Friday, August 08, 2008

Cool Cats

Bob Coecke (an FQXi awardee) is one of few category theorists working close to the foundations of quantum mechanics (although the numbers are increasing at an alarming rate). Today at The Cafe he provided a link to his new paper on the categorical structure of Spekkens' toy quantum mechanics, namely $\dagger$ symmetric monoidal with basis structure (just think of pictures of little boxes and ribbons, which are easy to move around). Mutually unbiased bases are central to the discussion.

In particular, the paper discusses the category of finite sets and relations, in which the two element set acts as a system of observables, capable of modelling much of the behaviour of a qubit, just as in M theory. It will be interesting to extend this observation to a richer arithmetic setting. These days, similarities between sets and Hilbert spaces always invoke the notion of a field with one element, over which a set is just a vector space. And the natural groups to study in association with this field are the braid groups, especially at roots of unity.

Oh wait. Gee, that's what we're using to unify particle mass triplets and mixing matrices. But Dr Mottle tells us that this is completely idiotic and cannot possibly work, so maybe we should just go outside and make snowmen.


Blogger L. Riofrio said...

Wow, the "Quantum diaries" post you refer to ran to 124 comments! Finding boundaries for a Higgs mass is exciting news nonetheless.

August 10, 2008 5:02 AM  
Blogger Matti Pitkanen said...

I looked the Higgs debate in Tommaso's blog. What surprises me was the dogmatic belief of Lubos that coupling constant evolution implies that the low energy physics must be something chaotic and unpredictable. Why should this be the case? Why not ask whether we might be missing something?

The formulation of p-adic coupling coupling constant evolution has demonstrated just the opposite. The basic underlying reason is that p-adic physics at short distances corresponds to real physics at very long distances: the mere continuity and smoothness in p-adic sense give extremely powerful constraints on real physics at long scales. There are also powerful number theoretic existence conditions involved: consider only the generalization of Boltzman weight to integer power of p quantizing p-adic temperatures to T=1/n appearing in mass calculations relying on p-adic thermodynamics for mass squared represented as scaling generator L_0.

Data taken from a collection:
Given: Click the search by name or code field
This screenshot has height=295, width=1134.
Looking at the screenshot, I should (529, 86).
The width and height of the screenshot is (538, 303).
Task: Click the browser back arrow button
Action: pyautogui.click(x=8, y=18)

# Task
Continue the "Cool Cats" blog page, with its comments, from the point where it stops.

# Response box
Therefore the two (or actually very many) notions of nearness (p-adic for various primes and real) change the situation completely. Low energy physics ceases to be the dust bin containing the dirty things. Simple universal formulas based on p-adic fractality emerge. For instance, discretization of coupling constant evolution to half octaves in length scale and octaves in time scale brings in a hierarchy of mass scales coming as half octaves and p-adic primes near powers of 2 are strongly favored. Masses are precisely predictable, etc... The most important applications are in biology and one of the basic predictions is direct connection with biology and elementary particle physics via assignment of .1 second time scale to electron in zero energy ontology: alpha rhythm defines indeed a fundamental time scale in biology.

One particular implication related also to the problem of Higgs mass is that elementary particles can appear in several mass scales differing by a power of sqrt(2). Quarks do so in TGD based model for hadron masses. This explains also why neutrinos seem to appear in several mass scales. Also Higgs could appear in two mass scales as experiments giving two values of mass differing by a factor of 8 suggest: this I have discussed somewhere in my blog already earlier. The average of these masses would be around 170 GeV and is now excluded so that this picture gets further empirical support. Perhaps it is time to start thinking basics again instead of just taking averages!